• Task
Extract every line in the items below that contains the string "highlighted". Only exact-case matches count.

Entries for pointing to words and elements:
--- start ---
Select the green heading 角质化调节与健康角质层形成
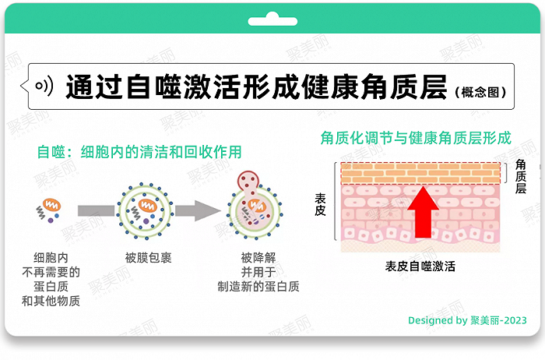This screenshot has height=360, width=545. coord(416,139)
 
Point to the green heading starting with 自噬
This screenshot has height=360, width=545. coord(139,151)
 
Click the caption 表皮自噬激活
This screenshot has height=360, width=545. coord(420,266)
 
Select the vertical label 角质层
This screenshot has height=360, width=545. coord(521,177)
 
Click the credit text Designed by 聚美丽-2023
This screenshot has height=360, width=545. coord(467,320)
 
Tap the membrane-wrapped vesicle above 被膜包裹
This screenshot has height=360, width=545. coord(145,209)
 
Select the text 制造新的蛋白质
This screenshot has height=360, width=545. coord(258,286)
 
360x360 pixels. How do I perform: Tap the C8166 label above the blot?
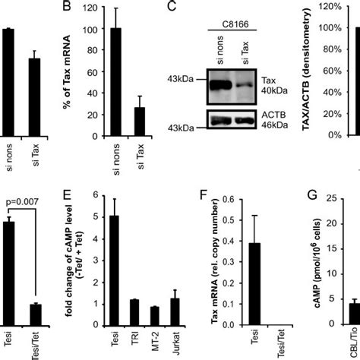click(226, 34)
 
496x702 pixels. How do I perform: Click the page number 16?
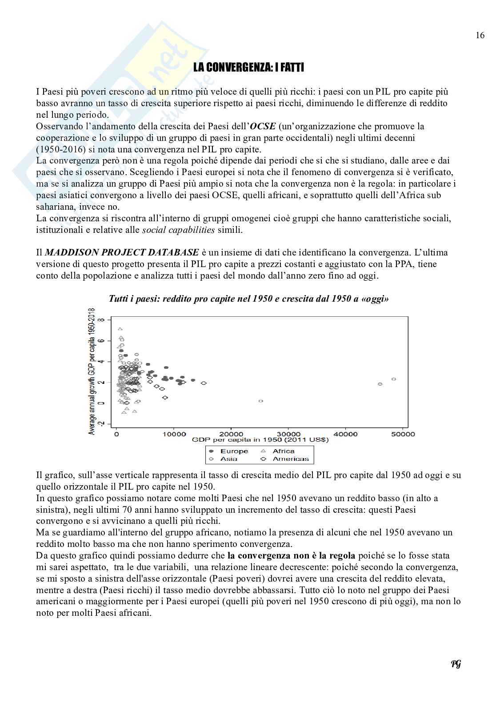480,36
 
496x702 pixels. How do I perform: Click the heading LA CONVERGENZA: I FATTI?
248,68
--- end ---
--- start ---
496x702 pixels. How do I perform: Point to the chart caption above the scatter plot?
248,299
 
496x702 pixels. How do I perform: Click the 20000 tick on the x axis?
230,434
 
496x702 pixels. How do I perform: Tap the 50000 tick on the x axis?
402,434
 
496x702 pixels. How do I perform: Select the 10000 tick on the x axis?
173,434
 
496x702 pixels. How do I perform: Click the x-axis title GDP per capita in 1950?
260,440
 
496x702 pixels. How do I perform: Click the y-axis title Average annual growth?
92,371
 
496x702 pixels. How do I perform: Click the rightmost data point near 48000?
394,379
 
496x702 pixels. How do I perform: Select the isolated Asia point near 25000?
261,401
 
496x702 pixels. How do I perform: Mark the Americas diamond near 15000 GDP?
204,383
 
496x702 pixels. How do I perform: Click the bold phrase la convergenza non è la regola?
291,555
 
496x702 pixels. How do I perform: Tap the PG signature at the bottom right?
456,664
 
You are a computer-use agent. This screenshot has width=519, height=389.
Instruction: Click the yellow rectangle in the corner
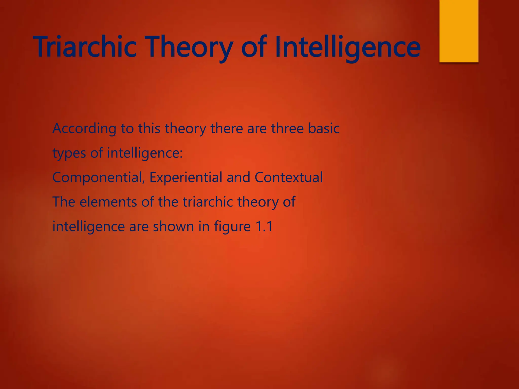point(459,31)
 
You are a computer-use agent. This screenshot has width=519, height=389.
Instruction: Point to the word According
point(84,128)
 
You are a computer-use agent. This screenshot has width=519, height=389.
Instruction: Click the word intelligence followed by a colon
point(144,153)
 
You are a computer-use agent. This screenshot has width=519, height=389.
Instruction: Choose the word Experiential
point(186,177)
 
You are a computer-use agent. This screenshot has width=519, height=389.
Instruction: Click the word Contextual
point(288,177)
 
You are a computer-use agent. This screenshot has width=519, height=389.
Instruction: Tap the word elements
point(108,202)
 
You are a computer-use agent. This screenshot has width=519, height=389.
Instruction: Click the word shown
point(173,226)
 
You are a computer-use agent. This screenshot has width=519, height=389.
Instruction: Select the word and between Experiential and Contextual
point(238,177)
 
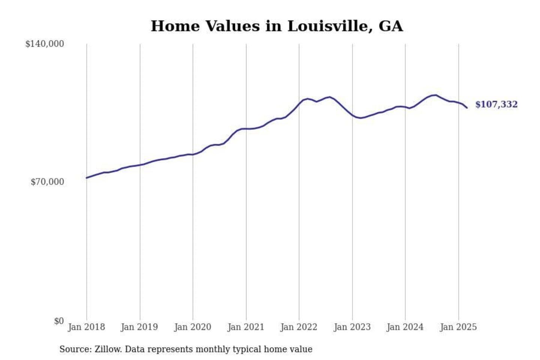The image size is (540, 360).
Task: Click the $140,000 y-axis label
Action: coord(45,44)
--- end ---
--- start ---
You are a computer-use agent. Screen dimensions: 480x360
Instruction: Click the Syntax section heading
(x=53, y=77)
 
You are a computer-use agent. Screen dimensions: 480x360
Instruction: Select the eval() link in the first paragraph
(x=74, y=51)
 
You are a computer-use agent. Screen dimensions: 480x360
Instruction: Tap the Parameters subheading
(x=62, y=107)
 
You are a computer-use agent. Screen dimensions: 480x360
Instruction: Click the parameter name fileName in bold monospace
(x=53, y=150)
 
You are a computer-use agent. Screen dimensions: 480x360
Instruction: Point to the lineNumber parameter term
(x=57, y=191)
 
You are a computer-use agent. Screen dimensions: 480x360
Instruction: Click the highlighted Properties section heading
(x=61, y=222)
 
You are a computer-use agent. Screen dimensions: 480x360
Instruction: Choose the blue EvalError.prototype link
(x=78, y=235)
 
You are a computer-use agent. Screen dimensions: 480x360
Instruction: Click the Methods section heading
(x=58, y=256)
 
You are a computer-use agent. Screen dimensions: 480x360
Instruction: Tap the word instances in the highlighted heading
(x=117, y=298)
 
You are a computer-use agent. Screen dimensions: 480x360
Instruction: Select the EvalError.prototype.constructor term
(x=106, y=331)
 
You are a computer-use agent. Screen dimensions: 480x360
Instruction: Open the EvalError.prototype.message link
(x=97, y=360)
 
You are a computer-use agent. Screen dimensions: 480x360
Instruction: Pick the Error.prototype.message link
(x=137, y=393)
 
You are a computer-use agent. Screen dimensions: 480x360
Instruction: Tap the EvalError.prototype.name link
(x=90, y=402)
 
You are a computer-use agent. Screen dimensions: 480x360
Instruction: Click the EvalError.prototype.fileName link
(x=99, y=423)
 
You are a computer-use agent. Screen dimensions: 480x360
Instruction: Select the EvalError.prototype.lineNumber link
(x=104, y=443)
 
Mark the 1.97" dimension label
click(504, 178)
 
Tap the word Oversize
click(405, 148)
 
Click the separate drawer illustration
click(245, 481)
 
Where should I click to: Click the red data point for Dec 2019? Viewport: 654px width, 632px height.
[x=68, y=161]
--- end ---
• Finished task
Instruction: Click the highlighted Properties section heading
Instruction: Tap the word instances in the highlighted heading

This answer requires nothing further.